* **文档正文**
参考：https://leetcode.com/explore/learn/card/binary-search/125/template-i/950

int binarySearch(vector& nums, int target){
  if(nums.size() == 0)
    return -1;

  int left = 0, right = nums.size() - 1;
  while(left <= right){
    // Prevent (left + right) overflow
    int mid = left + (right - left) / 2;
    if(nums[mid] == target){ return mid; }
    else if(nums[mid] < target) { left = mid + 1; }
    else { right = mid - 1; }
  }

  // End Condition: left > right
  return -1;
}

模板一是二分法搜索的最基本的形式，该模板用于搜索一个可以通过访问数组中的单个索引来确定的元素。搜索结束后不需要进行后处理。

Template #1 is the most basic and elementary form of Binary Search. It is the standard Binary Search Template that most high schools or universities use when they first teach students computer science. Template #1 is used to search for an element or condition which can be determined by accessing a single index in the array.

Search Condition can be determined without comparing to the element's neighbors (or use specific elements around it)
No post-processing required because at each step, you are checking to see if the element has been found. If you reach the end, then you know the element is not found

Distinguishing Syntax:

• Initial Condition: left = 0, right = length-1
• Termination: left > right
• Searching Left: right = mid-1
• Searching Right: left = mid+1

应用1：Sqrt(x)

Implement int sqrt(int x).

Compute and return the square root of x, where x is guaranteed to be a non-negative integer.

Since the return type is an integer, the decimal digits are truncated and only the integer part of the result is returned.

* **给定数据**

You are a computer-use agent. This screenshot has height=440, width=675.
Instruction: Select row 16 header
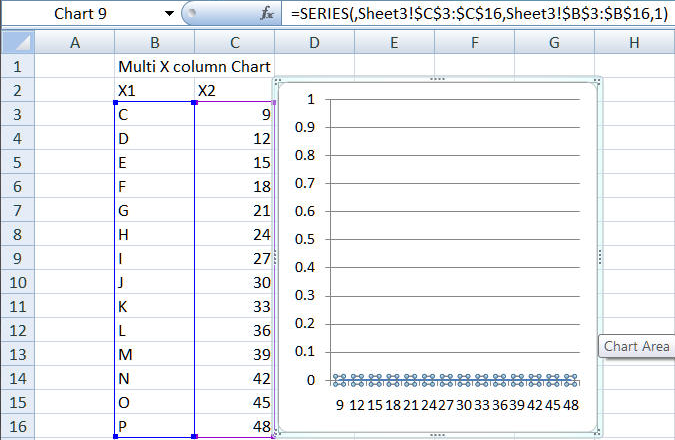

* **任务目标**
请逐字照录二分查找文本中以包含“Implement int sqrt(int x).”的词句开头、至“the result is returned.”为止的部分。 上述列表与二分查找文本并无关联。

* **本题答案**
Implement int sqrt(int x).

Compute and return the square root of x, where x is guaranteed to be a non-negative integer.

Since the return type is an integer, the decimal digits are truncated and only the integer part of the result is returned.